Is this legal?

My knowledge of media law – or at least, the bits that don’t really apply to my particular niche – is rather rusty, but isn’t there some law that prevents identification of suspects? Today’s Sun can’t be legal, surely?






0 responses to “Is this legal?”

  1. mupwangle

    If it isn’t illegal then it should be.

    The whole “innocent until proven guilty” thing is meaningless now. It doesn’t matter if these two guys are guilty or not. I feel really sorry for them if they are innocent as their lives have probably now been destroyed.

  2. Gary

    It does seem that we’ve adopted the US trial-by-media system all of a sudden.

  3. I rolled my eyes when I saw the Sun this morning. They have a 20 year old photo of the supposed suspect apparently strangling his second wife – he must be guilty then.

    The tabloids must have been jumping with glee when this story came along.

  4. The law is that their names aren’t to be released, yes, but it’s been ignored for some time. There was a brief stage where the BBC insistently obeyed the law while everyone else ignored it, so that the BBC would report “A man has been arrested” while you could switch over to ITV and hear “Tom Roberts, a plumber from Bristol, has been arrested.” I suspect the BBC finally caved because that seemed stupid. Fact is that The Sun and other tabloids will give small cash gifts to anyone who contacts them with the suspect’s name, and most police stations contain at least one person who’ll take that money. Worth remembering when we’re told about the security of the ID Card database.

    > the US trial-by-media system

    Interestingly enough, they name suspects for the same reason we (in theory) don’t: to protect them. The police have to name anyone they arrest in the US to ensure that the suspect’s friends and family hear about it and can rally to his defense; it’s to stop the state disappearing people. In other words, their system is actually based on the assumption that anyone arrested is innocent — as, of course, they are until proven guilty. In the UK, we’re supposed to have presumption of innocence, but the very fact that the law forbids the release of suspects’ names shows that both the public and the law really assume that anyone arrested must be guilty.

    I think that tells you a lot about the difference between Brits and Americans.

  5. Oh, I thought it was a joke mock-up of The Sun. Only because surely no self respecting woman would actually date Noel Edmonds?

    The word verification for this comment is cake.
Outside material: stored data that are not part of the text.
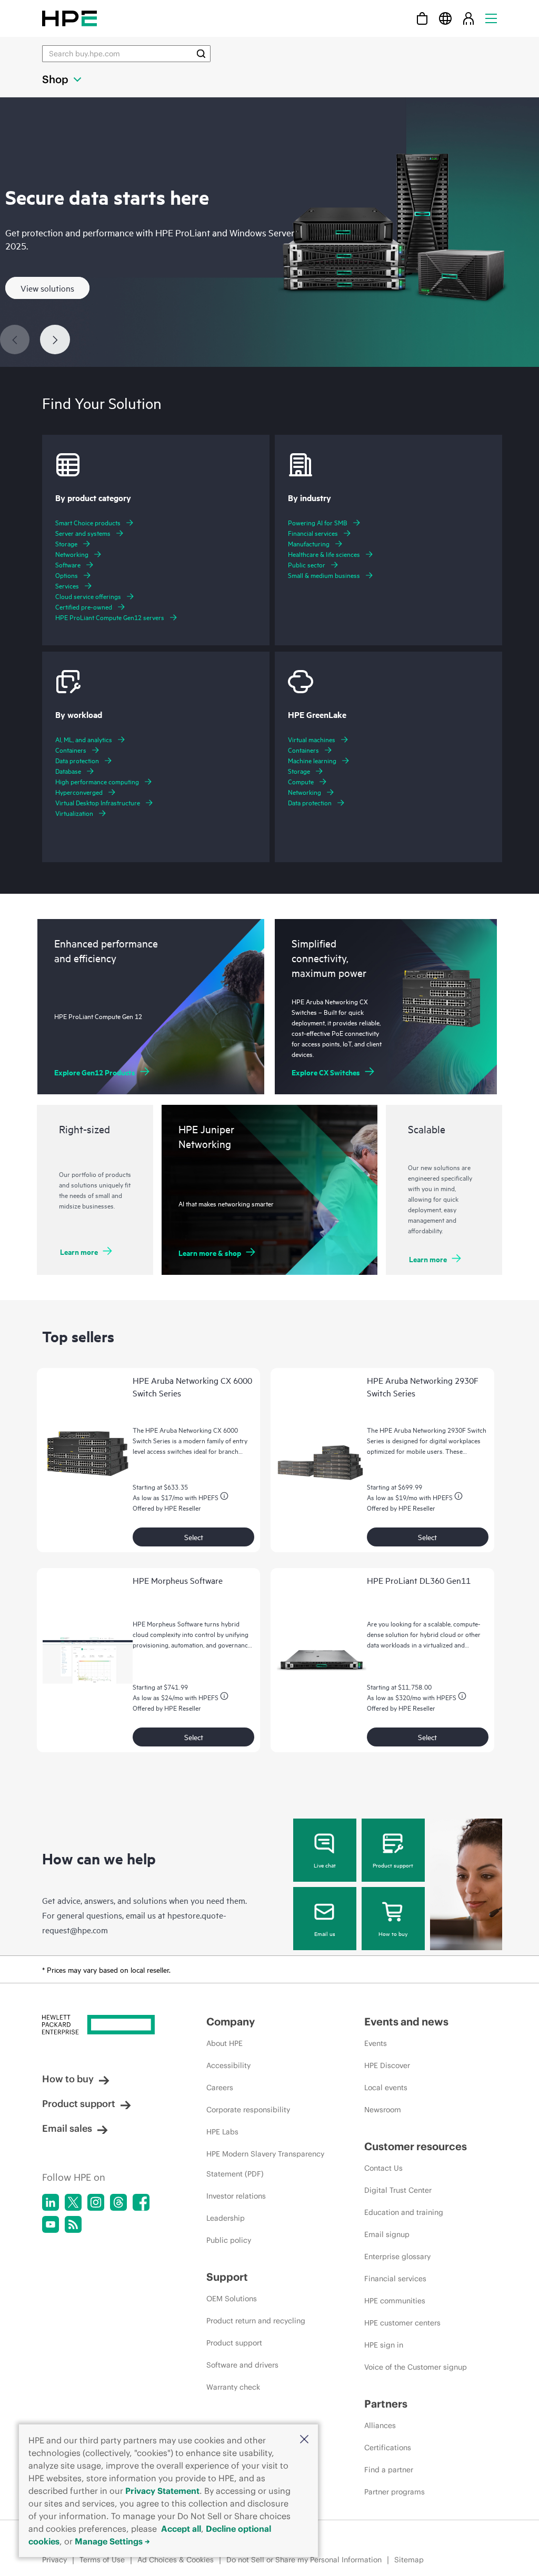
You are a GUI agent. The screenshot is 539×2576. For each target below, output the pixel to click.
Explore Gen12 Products (94, 1071)
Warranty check (233, 2387)
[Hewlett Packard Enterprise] (69, 18)
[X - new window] (73, 2202)
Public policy (228, 2240)
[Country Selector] (445, 18)
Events (375, 2043)
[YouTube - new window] (50, 2224)
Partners (385, 2403)
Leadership (225, 2218)
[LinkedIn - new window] (50, 2202)
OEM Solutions (231, 2298)
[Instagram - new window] (95, 2202)
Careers (219, 2087)
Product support (393, 1865)
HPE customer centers (402, 2323)
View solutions (47, 288)
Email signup (387, 2234)
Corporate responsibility (248, 2109)
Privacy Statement (162, 2490)
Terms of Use (102, 2559)
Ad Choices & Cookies (175, 2559)
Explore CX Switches (326, 1071)
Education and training (403, 2212)
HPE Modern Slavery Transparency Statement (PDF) (265, 2164)
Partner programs (394, 2492)
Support (227, 2276)
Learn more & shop (209, 1252)
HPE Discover (387, 2065)
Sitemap (409, 2559)
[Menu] (491, 18)
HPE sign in (383, 2345)
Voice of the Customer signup (415, 2367)
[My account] (468, 18)
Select (193, 1537)
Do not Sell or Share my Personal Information (304, 2559)
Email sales (67, 2128)
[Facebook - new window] (141, 2202)
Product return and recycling (255, 2320)
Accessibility (228, 2065)
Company (230, 2021)
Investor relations (236, 2196)
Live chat (325, 1865)
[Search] (201, 53)
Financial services (395, 2278)
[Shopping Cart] (422, 18)
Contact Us (383, 2168)
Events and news (406, 2021)
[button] (304, 2440)
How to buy (392, 1933)
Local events (385, 2087)
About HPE (224, 2043)
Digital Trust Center (398, 2190)
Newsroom (382, 2109)
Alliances (380, 2425)
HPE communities (394, 2300)
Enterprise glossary (397, 2256)
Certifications (387, 2447)
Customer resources (415, 2146)
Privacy (54, 2559)
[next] (54, 339)
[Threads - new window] (118, 2202)
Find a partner (388, 2469)
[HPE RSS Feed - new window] (73, 2224)
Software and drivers (242, 2365)
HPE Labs (222, 2131)
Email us (324, 1933)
Mmmmm…. cake.

  6. mupwangle

    This is cider – there is a bit of a party theme happening.

  7. I thought that you could name them until they were charged, or something else completely illogical.

    I’m sure the Sun’s lawyers will be well on top of the legality of this.

  8. Gary

    I’m pretty sure that the rules apply from the second someone’s arrested (not charged), and the media can be done for contempt if it does anything to prejudice a potential future trial. Whether the current coverage is prejudicial’s a judgment call, I think.

  9. mupwangle

    >>…judgement call

    I think having a picture of him strangling someone may count.

  10. From time to time I’m reminded why I never read the Sun. This is shocking. It’s disgraceful.

    We do not need to know at this time about the men who are being questioned. If (hopefully when) there is a conviction, we will be deluged with background stuff. Leave it till then.

    In the meantime, what is it that we say in the UK? No, I don’t mean “no smoke without fire”, but innocent until proven guilty.

  11. mupwangle

    They appear to have charged the second guy so obviously the papers will be full of apologies for the first one.

  12. I think most of the media coverage has been pretty bad for this case. Also the fact that most media outlets doing on the spot broadcasts can’t be helping the Police as they go about their business.

  13. Gary

    Hi Paul. I think you’re right, the coverage so far has often been appalling. Certainly the media have been warned about their interviewing, because people may be potential witnesses.